Às 8h30 da manhã do dia seguinte a luz que entrava no quarto pelas brechas dos estores ía aclarando o cinzento. Depois de lutar contra o despertar e de rebolar na cama algumas vezes o João cedeu finalmente, de costas viradas para o colchão abriu os olhos para o teto e ficou alguns minutos a fixar apenas o rectàngulo cinzento que ía aclarando à sua frente. Torceu-se agilmente para chegar à mala Eastpak do seu lado direito, da bolsa grande tirou um livro de capa cor-de-rosa e uma caneta preta da bolsa pequena com a qual escreveu na palma da mão em letras gordas: "comprar cortinados ASAP".

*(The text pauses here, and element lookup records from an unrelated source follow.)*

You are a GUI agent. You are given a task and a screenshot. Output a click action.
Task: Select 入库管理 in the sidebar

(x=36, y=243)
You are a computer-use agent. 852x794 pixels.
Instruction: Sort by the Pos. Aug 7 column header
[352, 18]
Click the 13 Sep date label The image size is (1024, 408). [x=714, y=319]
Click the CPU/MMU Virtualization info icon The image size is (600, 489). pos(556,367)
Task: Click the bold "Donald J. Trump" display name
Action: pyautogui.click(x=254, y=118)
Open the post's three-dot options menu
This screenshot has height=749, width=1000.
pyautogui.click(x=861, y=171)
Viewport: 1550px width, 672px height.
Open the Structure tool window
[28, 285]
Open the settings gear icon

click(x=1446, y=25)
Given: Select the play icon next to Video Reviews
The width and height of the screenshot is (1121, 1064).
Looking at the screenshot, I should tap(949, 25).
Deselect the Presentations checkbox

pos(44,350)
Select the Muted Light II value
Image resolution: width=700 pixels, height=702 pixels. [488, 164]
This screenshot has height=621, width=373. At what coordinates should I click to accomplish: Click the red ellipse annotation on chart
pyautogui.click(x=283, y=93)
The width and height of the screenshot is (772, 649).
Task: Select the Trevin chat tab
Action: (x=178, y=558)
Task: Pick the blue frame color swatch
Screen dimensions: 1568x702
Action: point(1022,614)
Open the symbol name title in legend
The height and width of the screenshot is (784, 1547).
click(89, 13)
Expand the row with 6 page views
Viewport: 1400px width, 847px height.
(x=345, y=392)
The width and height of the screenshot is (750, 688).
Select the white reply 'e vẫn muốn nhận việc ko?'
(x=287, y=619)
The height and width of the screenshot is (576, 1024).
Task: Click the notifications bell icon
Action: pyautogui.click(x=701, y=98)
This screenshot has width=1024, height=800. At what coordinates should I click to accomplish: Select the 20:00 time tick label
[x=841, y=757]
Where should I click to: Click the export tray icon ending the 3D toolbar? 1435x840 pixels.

Com as costas musculadas encostadas à cabeceira da cama de casal, abriu o novo livro cuja leitura pretendia associar à inauguração da sua nova vida em Sintra, desde rapaz que era assim, agora tornado homem de cerimónias e rituais. Ainda com sono e de pestanas coladas, começou a ler:

"A Saudade vivia ao pé do rio, nas tardes de Verão sentava-se numa poltrona bordada a amarelo torrado que na verdade era de ouro, da sua janela não se via mas ouvia-se a àgua a cair quando estava calor, chegava húmida à orelha carregada pelo ar fresco com o som dos patos e peixes a dançar a vida."

Vinte páginas depois, pousou o livro de capa cor-de-rosa no chão, esticou as pernas e sentado na borda da camara esfregou a cara. Levantou-se e foi até à cozinha preparar e comer um bom pequeno-almoço, para depois, de barriga aconchegada, esvaziar as caixas e arrumar e dispôr todos os pertences que ainda as ocupavam.